На другой день (Бек) - страница 122

Но тотчас Кауров устыдил себя. Какое право он имеет толковать-перетолковывать оттиснутые Кобой черточки? Говоря начистоту, это непорядочно. Кобу, наверное, просто интересуют великие образы мировой литературы. И нечего, какая штука, еще строить догадки. Долой их из головы!

…Платонычу в те дни больше не довелось поговорить с Кобой. Побывав наутро в Центральном Комитете партии, покрутившись еще сутки в Петрограде, член Иркутского Совета рабочих и солдатских депутатов большевик Кауров возвратился в далекую Восточную Сибирь.

50

С той поры и до вчерашнего юбилейного, в честь Ленина, вечера — то есть более двух с половиной лет — Кауров не встречался с Кобой.

Поразительный кусок истории, неохватный перегон уложился в эти короткие два с половиной года. Кауров в те времена так и не знавал иной одежды, кроме воинской.
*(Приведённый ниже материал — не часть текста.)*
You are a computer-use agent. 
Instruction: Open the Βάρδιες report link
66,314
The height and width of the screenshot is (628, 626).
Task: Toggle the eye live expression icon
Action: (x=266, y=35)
Член штаба вооруженных сил Иркутского Совета, комиссар боевой группы, что дралась с чехословаками, захватившими узловые пункты сибирской магистрали. Комиссар дивизии, которая в один летний день тысяча девятьсот девятнадцатого вступила наконец в Сибирь, преследуя надломленного Колчака. Политработник, переброшенный на южный фронт против Деникина. Большевик из считанного числа старых (хотя ему минуло только тридцать лет), возглавлявший парткомиссию своей армии, парткомиссию, немилосердную к нарушителям коммунистической морали. И одновременно лектор партийной школы, непременный докладчик по текущему моменту на всякого рода собраниях, постоянный и безотказный сотрудник фронтовой газеты.

Что же несет ему вырисовывающаяся впереди мирная, впрочем, в мыслях Кауров привычно выразился поточней: более или менее мирная, — новая полоса революции? Не придется ли еще оставаться в армии? Не предстоит ли переброска на польский фронт, откуда нависает опасность?

Вчера при негаданной встрече Сталин ему сказал: приходи в три часа в Александровский сад. Кауров загодя пришел сюда в сыроватый по-весеннему сквер, протянувшийся в низинке вдоль стены Кремля. Еще утром эта стена была подернута белесым слоем инея, ломкая корочка простерлась на садовых тропках, а теперь, в середине дня, солнце растопило и иней и лед.

Поджидая Кобу, Кауров облюбовал скамейку на припеке, удобно расположился, снял фуражку, обнажив ребячески тонкие светлые волосы. В саду кое-где нежно зеленели стебельки молодой травы, пробившейся сквозь темную палую листву. На еще голых вековых липах смолисто поблескивали набухающие почки. Востроглазый фронтовик углядел и несколько едва развернувших голубые чашечки подснежников, притаившихся близ серой груды рухнувшего бетонного памятника Робеспьеру. Так укрылись, что никто из гомонящих поблизости детдомовцев, увлеченных «палочкой-выручалочкой», не обнаружил, не тронул хотя бы один голубоватый глазок. Захотелось сорвать эти неприметные цветы, украсить весенним букетиком распахнутую свою шинель. Алексей Платонович с безотчетной мальчишеской улыбкой приподнялся, но тотчас себя остановил. Куда его, какая штука, понесло? Где его солидность ответственного военного политработника? Можно не сомневаться, Коба вскинул бы бровь, не затруднился бы вышутить его букетик.